Au cas où les écrits examinés sont considérés comme manifestement pleins d’erreurs et que leur divulgation provoque ou pourrait provoquer un grave préjudice aux fidèles [7], la procédure est abrégée. On nomme une Commission d’experts chargée de signaler les propositions erronées et dangereuses. L’avis de la Commission est soumis au jugement de la Session ordinaire de la Congrégation. Si les propositions sont considérées comme effectivement erronées et dangereuses, elles sont, après l’approbation du Saint-Père et toujours par l’intermédiaire de l’Ordinaire, transmises à l’auteur, pour qu’il les corrige dans un délai de deux mois. La réponse est examinée par la Session ordinaire, qui adopte les mesures opportunes.

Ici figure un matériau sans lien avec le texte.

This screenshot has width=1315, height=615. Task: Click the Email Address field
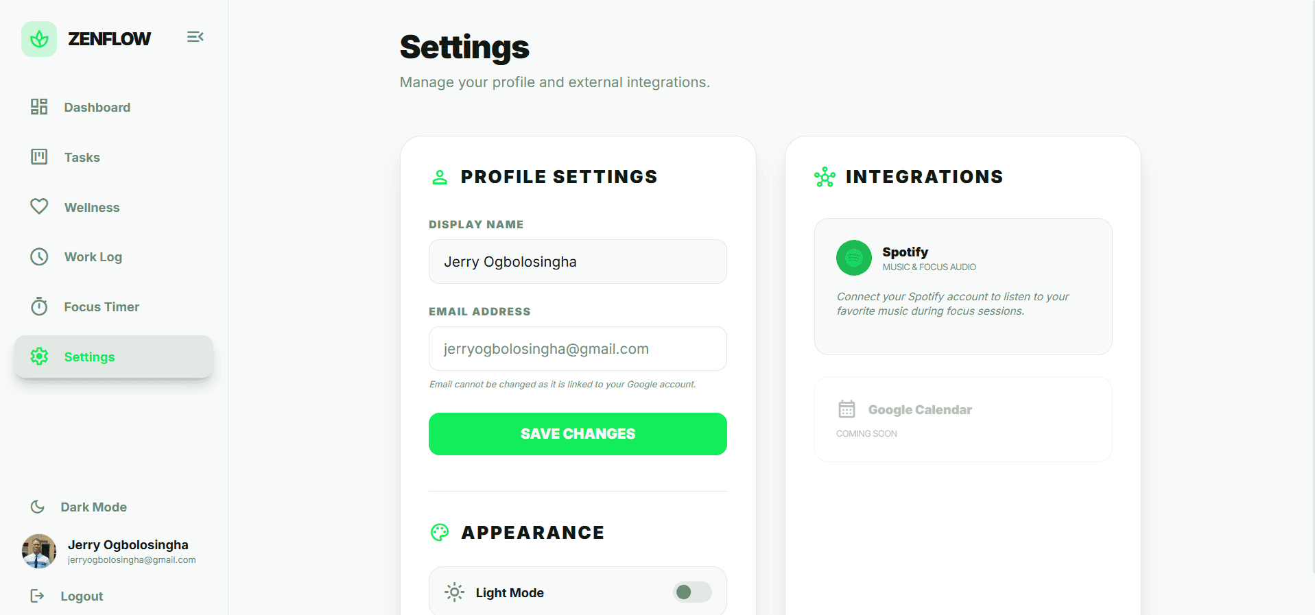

3. Le cas particulier du P. Sobrino

Dans le cas présent, la Notification même indique les étapes suivies selon la procédure d’urgence. On a opté pour cette procédure, notamment à cause de la grande diffusion qu’ont eue les œuvres du P. Jon Sobrino, surtout en Amérique Latine. De graves défauts, tant de méthode que de contenu, y apparaissent. Sans répéter ici ce que la Notification expose déjà de manière développée, on relève d’abord l’affirmation selon laquelle « l’Église des pauvres » est le lieu ecclésial de la christologie et lui offre son orientation fondamentale. En parlant ainsi, l’auteur oublie que c’est la foi des Apôtres, transmise par l’Église à toutes les générations, qui est l’unique « lieu ecclésial » valable de la christologie et, plus généralement, de la théologie. Le P. Sobrino tend à amoindrir la valeur normative des affirmations du Nouveau Testament et des grands conciles de l’Église ancienne. Ces erreurs, de caractère méthodologique, amènent à des conclusions non conformes à la foi de l’Église sur des points cruciaux, comme la divinité de Jésus-Christ, l’Incarnation du Fils de Dieu, la relation de Jésus et du Règne de Dieu, sa conscience de soi et la valeur salvifique de sa mort.

À ce sujet, la Congrégation pour la Doctrine de la Foi écrivait déjà : « Une réflexion théologique développée à partir d’une expérience particulière peut constituer un apport très positif, en ce qu’elle permet de mettre en évidence des aspects de la Parole de Dieu dont toute la richesse n’avait pas encore été pleinement perçue. Mais afin que cette réflexion soit vraiment une lecture de l’Écriture, et non pas une projection sur la Parole de Dieu d’un sens qui n’y est pas contenu, le théologien sera attentif à interpréter l’expérience dont il part à la lumière de l’expérience de l’Église elle-même. Cette expérience de l’Église, elle brille d’un éclat singulier et avec toute sa pureté dans la vie des saints. Il revient aux Pasteurs de l’Église, en communion avec le Successeur de Pierre, d’en discerner l’authenticité [8].

Cette Notification entend donc donner aux pasteurs et aux fidèles un critère sûr, enraciné dans la doctrine de l’Église, pour évaluer correctement ces questions, aussi importantes d’un point de vue théologique que d’un point de vue pastoral.


[1] Cf. Jean Paul II, Const. apost. Pastor bonus, 48 : AAS 80 (1988), 841-934.

[2] Benoît XVI, Message pour le Carême 2006.

[3] Congrégation pour la Doctrine de la Foi, Instr. Libertatis conscientia, 68 : AAS 79 (1987), 554-599.

[4] Congrégation pour la Doctrine de la Foi, Instr. Libertatis nuntius, Proemio : AAS 76 (1984), 876-909.

[5] Congrégation pour la Doctrine de la Foi, Instr. Libertatis conscientia, 57.

[6] Cf. Congrégation pour la Doctrine de la Foi, Agendi ratio in doctrinarum examine : AAS 89 (1997) 830-835.

[7] Cf. ibidem, 23.

[8] Congrégation pour la Doctrine de la Foi, Instr. Libertatis conscientia, 70.